Phyllis Kuhn Medizinredakteurin
Wie keimbelastet ist unser Geld?
Wie keimbelastet ist unser Geld? © IStock

Wie giftig ist eigentlich unser Geld und was können uns die Bakterien auf den Geldscheinen anhaben?

Die Bäckerin nimmt mit derselben Hand das Geld an, mit der sie die Brötchen einpackt. Das Baby lutscht gedankenverloren an einem 50-Centstück. Das Sparschwein wird auf dem Küchentisch ausgeleert und die Münzen gezählt. Alles alltägliche Situationen, in denen wir den Bakterien, die es sich auf unserem Bargeld gemütlich machen, näher kommen, als Hygieneexperten empfehlen. Doch was kann uns durch „schmutziges“ Geld eigentlich wirklich passieren? Um das herauszufinden, hilft es, zunächst einmal zu analysieren, was genau sich alles auf dem Geld tummelt. Die gute Nachricht vorab: Münzen sind in aller Regel weniger schmutzig, als viele denken. Das liegt einerseits an ihrer glatten Metalloberfläche, an der Bakterien weniger Möglichkeiten haben, haften zu bleiben, aber auch an ihrem Kupferanteil, der unter anderem bei Euromünzen verarbeitet wird. Dieser wirkt antibakteriell.
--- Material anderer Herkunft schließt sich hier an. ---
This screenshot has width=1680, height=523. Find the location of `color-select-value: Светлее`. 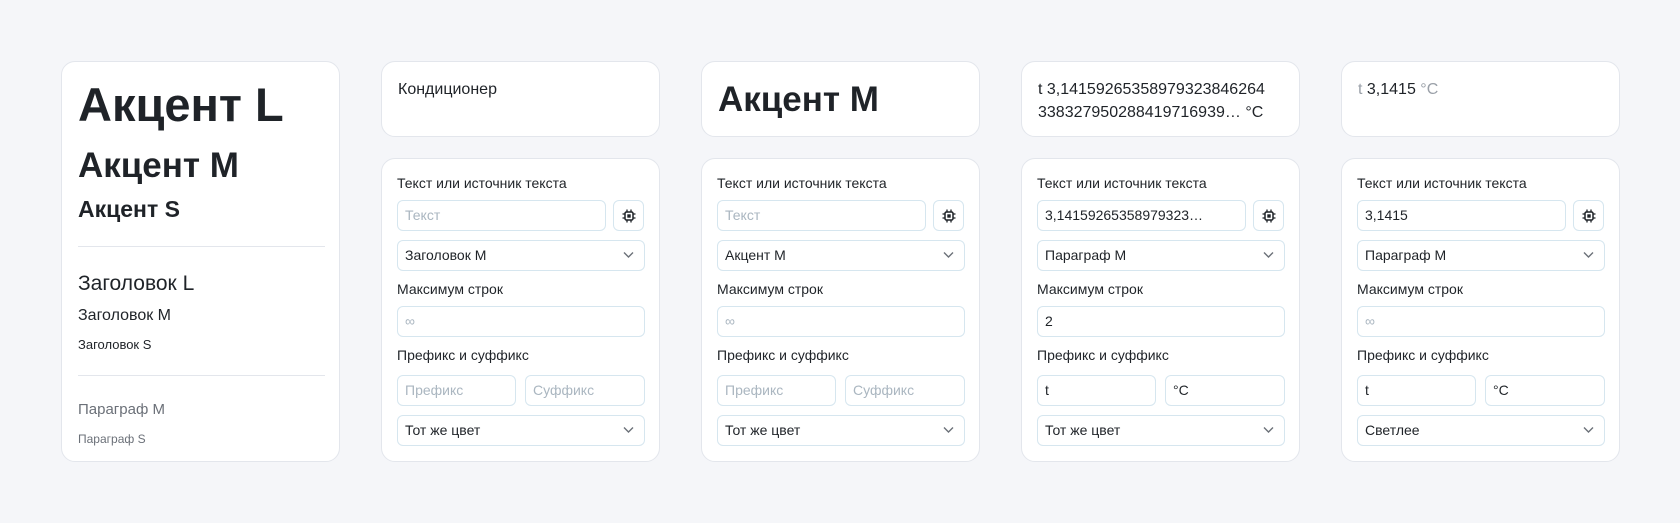

color-select-value: Светлее is located at coordinates (1392, 430).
Und wie sieht es mit Scheinen aus? Sie bestehen in den meisten Ländern (USA, Euro-Raum, China etc.) aus einem Baumwoll-Mischgewebe. Nach etwas 1,5 bis zwei Jahren müssen die Scheine ausgetauscht werden, da sie durch den häufigen Gebrauch schnell verschleißen. Bis dahin wandern sie durch viele Hände und Brieftaschen und werden dabei von zahlreichen Bakterienkolonien besiedelt.

 

Wie schmutzig ist unser Geld?

Für die Analyse dieser Bakterien haben vor einigen Jahren amerikanische Forscher das „Dirty Money Project“ ins Leben gerufen. Mit Hilfe von DNA-Analysen bestimmten sie, was genau wir eigentlich in unserem Geldbeutel umhertragen. Das Ergebnis ist nicht nur faszinierend, sondern auch erschreckend: Auf den Banknoten wurden über 3000 verschiedene Bakterienarten identifiziert. Darunter auch Pilze und Pathogene, wie das Bakterium E. coli, das zu Durchfall und Lebensmittelvergiftungen führen kann sowie sehr kleine Spuren von Anthrax und Diphterie-Erregern. Auch Bakterienarten, die zu Lungenentzündungen, Magengeschwüren und Akne führen können, wurden gefunden. Wer unter einer unreinen Haut oder häufigem Durchfall leidet, sollte also seine Brieftasche als Ursache in Betracht ziehen. Übrigens: Nicht alle gefundenen Bakterien waren menschlichen Ursprungs. Nicht nur die DNA von einigen Pflanzenarten Hunden und Pferden wurde gefunden. Auch Spuren eines Breitmaulnashorns wurden auf einem Schein identifiziert.

 

Wir alle tragen Second Hand...

Um auf die bakterielle Verschmutzung der Geldschiene hinzuweisen, hat ein kolumbianischer Hygiene-Gel-Hersteller im Jahr 2014 eine aufsehenerregende Werbekampagne gestartet. Das Unternehmen stempelte Geldschiene im Wert von 3500 Dollar mit einem QR-Code (über das Handydisplay auslesbarer Code), der dem Scheinbesitzer Informationen darüber lieferte, wieviele Besitzer die Banknote vorher hatte (im Schnitt sind es 75.000 Besitzer pro Jahr) und wieviele Bakterien auf ihm sitzen. Durch den sogenannten „Bacteria Tracker“ sollten die Anwender zu häufigerem Händewaschen animiert werden.

 

Was können Sie gegen die Bakterien tun?

Das empfehlen auch Hygiene-Experten im Umgang mit Geld. Nach dem Geldzählen oder Bezahlen sollten man sich die Hände waschen. Nur so lässt sich vermeiden, dass über die Haut oder die Schleimhäute aufgenommene Bakterien Infektionen im Körper verursachen. Wenn das Händewaschen unterwegs nicht möglich ist, sollte man seine Hände zumindest nicht in den Mund nehmen und sein Gesicht nicht anfassen. Wem das als Hygienemaßnahme nicht reicht: Wer nur noch mit Münzen zahlt, hat weniger Bakterienkontakt. Schließlich enthalten Münzen, wie wir wissen, weniger Bakterien als Scheine. Wem auch diese, zugegebenermaßen etwas unpraktische Maßnahme nicht reicht, dem bleibt nur noch das Auswandern übrig: Und zwar am besten nach Kanada, Australien oder Neuseeland. Hier bestehen die Geldscheine nicht aus Baumwolle, sondern aus Polymerfolie (Kunststoff). Diese bietet Bakterien durch ihre geringe Saugfähigkeit einen schlechteren Nährboden. EC- und Kreditkarten bestehen zwar auch nicht aus Baumwolle, eine keimlose Alternative bieten sie aber leider nicht. Schuld sind die Tasten an Bankautomaten und Kartenlesegeräten. Auf diesen fanden Forscher ähnlich viele Bakterien wie auf öffentlichen Toiletten.